[Stored records]
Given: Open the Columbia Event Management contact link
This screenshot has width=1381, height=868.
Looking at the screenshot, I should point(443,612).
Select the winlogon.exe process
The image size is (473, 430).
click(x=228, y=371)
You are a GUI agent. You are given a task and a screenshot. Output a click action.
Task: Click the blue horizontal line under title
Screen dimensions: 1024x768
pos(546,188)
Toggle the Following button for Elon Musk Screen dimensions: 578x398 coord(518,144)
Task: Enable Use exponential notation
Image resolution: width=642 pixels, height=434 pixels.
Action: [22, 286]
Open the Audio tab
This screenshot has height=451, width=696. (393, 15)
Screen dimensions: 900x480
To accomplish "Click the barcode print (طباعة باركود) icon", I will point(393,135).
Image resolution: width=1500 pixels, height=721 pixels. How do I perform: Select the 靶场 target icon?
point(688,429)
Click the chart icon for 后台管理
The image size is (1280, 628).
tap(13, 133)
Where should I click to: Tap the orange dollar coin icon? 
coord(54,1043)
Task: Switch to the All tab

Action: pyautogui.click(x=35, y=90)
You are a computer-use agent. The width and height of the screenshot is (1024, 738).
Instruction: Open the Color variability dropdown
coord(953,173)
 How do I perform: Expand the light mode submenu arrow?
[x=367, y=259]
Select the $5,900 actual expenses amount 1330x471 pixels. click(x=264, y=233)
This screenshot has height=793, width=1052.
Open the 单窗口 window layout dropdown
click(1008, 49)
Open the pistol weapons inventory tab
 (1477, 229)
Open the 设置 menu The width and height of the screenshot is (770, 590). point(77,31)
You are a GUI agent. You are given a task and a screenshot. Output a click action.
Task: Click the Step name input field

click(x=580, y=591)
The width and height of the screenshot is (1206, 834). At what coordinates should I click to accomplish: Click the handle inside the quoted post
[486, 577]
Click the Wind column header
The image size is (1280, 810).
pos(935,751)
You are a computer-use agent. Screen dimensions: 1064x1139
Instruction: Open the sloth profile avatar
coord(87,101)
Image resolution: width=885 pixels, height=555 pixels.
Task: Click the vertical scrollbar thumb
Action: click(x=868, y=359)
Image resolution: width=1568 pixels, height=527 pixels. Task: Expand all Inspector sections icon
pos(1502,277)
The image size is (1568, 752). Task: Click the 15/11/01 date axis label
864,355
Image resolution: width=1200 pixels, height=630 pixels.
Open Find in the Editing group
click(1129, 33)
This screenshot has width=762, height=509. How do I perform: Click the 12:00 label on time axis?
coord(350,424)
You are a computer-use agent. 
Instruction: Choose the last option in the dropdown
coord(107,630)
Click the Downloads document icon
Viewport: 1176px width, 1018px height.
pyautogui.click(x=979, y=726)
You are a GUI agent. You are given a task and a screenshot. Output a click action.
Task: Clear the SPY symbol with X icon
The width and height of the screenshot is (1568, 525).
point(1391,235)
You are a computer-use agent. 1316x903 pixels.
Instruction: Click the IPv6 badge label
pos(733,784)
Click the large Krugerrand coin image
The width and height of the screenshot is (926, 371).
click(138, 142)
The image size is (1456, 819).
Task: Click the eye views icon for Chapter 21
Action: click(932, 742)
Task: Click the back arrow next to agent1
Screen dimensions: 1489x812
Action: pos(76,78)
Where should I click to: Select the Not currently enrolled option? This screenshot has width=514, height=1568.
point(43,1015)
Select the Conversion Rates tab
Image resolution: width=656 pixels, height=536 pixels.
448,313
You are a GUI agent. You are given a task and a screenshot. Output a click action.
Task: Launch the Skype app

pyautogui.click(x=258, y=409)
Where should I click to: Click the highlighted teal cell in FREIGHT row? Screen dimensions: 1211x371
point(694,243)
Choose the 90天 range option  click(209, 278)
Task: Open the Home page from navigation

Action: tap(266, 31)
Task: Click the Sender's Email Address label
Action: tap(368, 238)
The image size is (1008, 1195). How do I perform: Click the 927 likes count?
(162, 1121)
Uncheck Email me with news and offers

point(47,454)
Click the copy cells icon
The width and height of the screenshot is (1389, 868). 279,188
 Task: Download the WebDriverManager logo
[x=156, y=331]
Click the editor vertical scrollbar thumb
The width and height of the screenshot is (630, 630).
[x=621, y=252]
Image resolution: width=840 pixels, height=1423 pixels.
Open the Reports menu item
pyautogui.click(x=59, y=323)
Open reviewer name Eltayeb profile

WORK INSTRUCTIONS
Output every entry again, exactly as given.

RESULT OF THE TASK
Given: Open the Columbia Event Management contact link
This screenshot has width=1381, height=868.
Looking at the screenshot, I should point(443,612).
Select the winlogon.exe process
The image size is (473, 430).
click(x=228, y=371)
You are a GUI agent. You are given a task and a screenshot. Output a click action.
Task: Click the blue horizontal line under title
Screen dimensions: 1024x768
pos(546,188)
Toggle the Following button for Elon Musk Screen dimensions: 578x398 coord(518,144)
Task: Enable Use exponential notation
Image resolution: width=642 pixels, height=434 pixels.
Action: [22, 286]
Open the Audio tab
This screenshot has height=451, width=696. (393, 15)
Screen dimensions: 900x480
To accomplish "Click the barcode print (طباعة باركود) icon", I will point(393,135).
Image resolution: width=1500 pixels, height=721 pixels. How do I perform: Select the 靶场 target icon?
point(688,429)
Click the chart icon for 后台管理
The image size is (1280, 628).
tap(13, 133)
Where should I click to: Tap the orange dollar coin icon? 
coord(54,1043)
Task: Switch to the All tab

Action: pyautogui.click(x=35, y=90)
You are a computer-use agent. The width and height of the screenshot is (1024, 738).
Instruction: Open the Color variability dropdown
coord(953,173)
 How do I perform: Expand the light mode submenu arrow?
[x=367, y=259]
Select the $5,900 actual expenses amount 1330x471 pixels. click(x=264, y=233)
This screenshot has height=793, width=1052.
Open the 单窗口 window layout dropdown
click(1008, 49)
Open the pistol weapons inventory tab
 (1477, 229)
Open the 设置 menu The width and height of the screenshot is (770, 590). point(77,31)
You are a GUI agent. You are given a task and a screenshot. Output a click action.
Task: Click the Step name input field

click(x=580, y=591)
The width and height of the screenshot is (1206, 834). At what coordinates should I click to accomplish: Click the handle inside the quoted post
[486, 577]
Click the Wind column header
The image size is (1280, 810).
pos(935,751)
You are a computer-use agent. Screen dimensions: 1064x1139
Instruction: Open the sloth profile avatar
coord(87,101)
Image resolution: width=885 pixels, height=555 pixels.
Task: Click the vertical scrollbar thumb
Action: click(x=868, y=359)
Image resolution: width=1568 pixels, height=527 pixels. Task: Expand all Inspector sections icon
pos(1502,277)
The image size is (1568, 752). Task: Click the 15/11/01 date axis label
864,355
Image resolution: width=1200 pixels, height=630 pixels.
Open Find in the Editing group
click(1129, 33)
This screenshot has width=762, height=509. How do I perform: Click the 12:00 label on time axis?
coord(350,424)
You are a computer-use agent. 
Instruction: Choose the last option in the dropdown
coord(107,630)
Click the Downloads document icon
Viewport: 1176px width, 1018px height.
pyautogui.click(x=979, y=726)
You are a GUI agent. You are given a task and a screenshot. Output a click action.
Task: Clear the SPY symbol with X icon
The width and height of the screenshot is (1568, 525).
point(1391,235)
You are a computer-use agent. 1316x903 pixels.
Instruction: Click the IPv6 badge label
pos(733,784)
Click the large Krugerrand coin image
The width and height of the screenshot is (926, 371).
click(138, 142)
The image size is (1456, 819).
Task: Click the eye views icon for Chapter 21
Action: click(932, 742)
Task: Click the back arrow next to agent1
Screen dimensions: 1489x812
Action: pos(76,78)
Where should I click to: Select the Not currently enrolled option? This screenshot has width=514, height=1568.
point(43,1015)
Select the Conversion Rates tab
Image resolution: width=656 pixels, height=536 pixels.
448,313
You are a GUI agent. You are given a task and a screenshot. Output a click action.
Task: Launch the Skype app

pyautogui.click(x=258, y=409)
Where should I click to: Click the highlighted teal cell in FREIGHT row? Screen dimensions: 1211x371
point(694,243)
Choose the 90天 range option  click(209, 278)
Task: Open the Home page from navigation

Action: tap(266, 31)
Task: Click the Sender's Email Address label
Action: tap(368, 238)
The image size is (1008, 1195). How do I perform: Click the 927 likes count?
(162, 1121)
Uncheck Email me with news and offers

point(47,454)
Click the copy cells icon
The width and height of the screenshot is (1389, 868). 279,188
 Task: Download the WebDriverManager logo
[x=156, y=331]
Click the editor vertical scrollbar thumb
The width and height of the screenshot is (630, 630).
[x=621, y=252]
Image resolution: width=840 pixels, height=1423 pixels.
Open the Reports menu item
pyautogui.click(x=59, y=323)
Open reviewer name Eltayeb profile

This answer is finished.